Monday, October 6, 2008

VICTORY! Political Expression IS Legal on Campus

Imagine my relief.

If you are scratching your head about this one, you don't know either

a) Illinois politics and the level of arrogance in office; or
b) academic administration and the level of incompetence. . . .

but there is a happy ending and precedent for university presidents to demonstrate some common sense and independence. Read on:

1. The state requires all employees to pass an ethics exam to keep future governors and their friends ethical and out of prison. Oops. Let me rewrite: The state requires all employees to pass an ethics exam so THEY remain ethical (governors will still be convicted of crime in grand Illinois tradition).

2. The ethics law--passed after Governor George Ryan went to prison--forbids partisan political activity on state property. The exam tests whether you know promising a contract to your neighbors, the Sopranos, is illegal. Also, you must not show political favoritism by using your university phone to fund raise for Mike Rezko or his friend Barack Obama (not being partisan here, just keeping an Illinois focus).

3. Faculty are really revved up about this election. Obama is their guy and they wear his button on their lapels (or t-shirts, if they got lost somewhere in the Sixties time zone).

4. University of Illinois Ethics Office issues newsletter reeducating employees about the ethics law and even extends it--if only hypothetically--to campaign buttons and bumper stickers! No word on whether a strong-felt wink reveals (illegal) support for Sarah Palin.

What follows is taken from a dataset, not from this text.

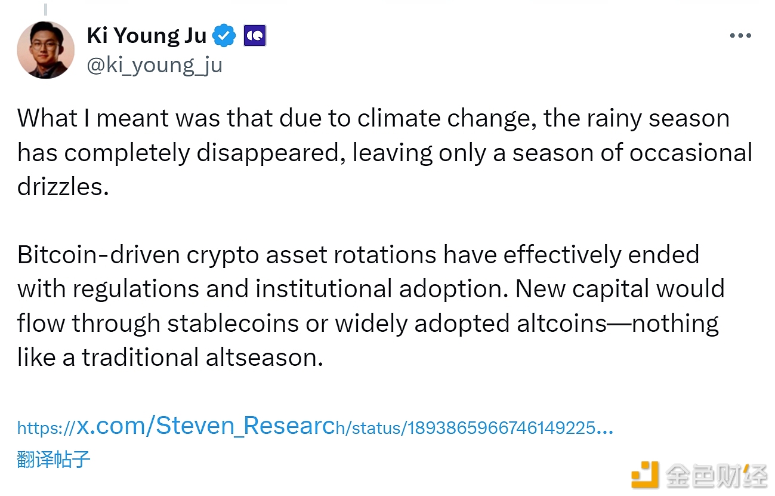The height and width of the screenshot is (496, 775).
Task: Open Ki Young Ju's profile via display name
Action: [146, 35]
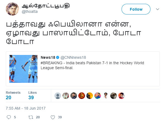Open the tweet author's profile picture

5. Inspector General Gilbert Jimenez, the same schmuck who busted employees for passing their ethics exam too quickly, backs this interpretation of the law. U of I students lead a "civil disobedience" rally for Obama (who else?) and it makes the Chicago Tribune.

5. FIRE, ACLU, and your intrepid moderator (as president of the Illinois Association of Scholars) blast the University of Illinois for being on the wrong side of common sense, the Constitution, and a lot of pissed-off professors (Jimenez even extended the ban on campaign buttons to students!).

HAPPY ENDING: University of Illinois president B. Joseph White issues a "simple message" that actually defends free speech and challenges the state to define its problematic ethics law. Yippee!


Anonymous said...

Dude...political expression on campus was never illegal. Enjoy your "victory!"

i-History said...


You haven't been around much or haven't observed what is going on in higher education.

Remember out teeny-weeny, out-of-the-way speech zone from a few years ago? Go to and you'll find a lot worse.

Remember the speech code we have in drag (part of a current controversy)?

Remember the student expelled for protesting the building of a parking garage at another college? He posted his satirical protest ON FACEBOOK.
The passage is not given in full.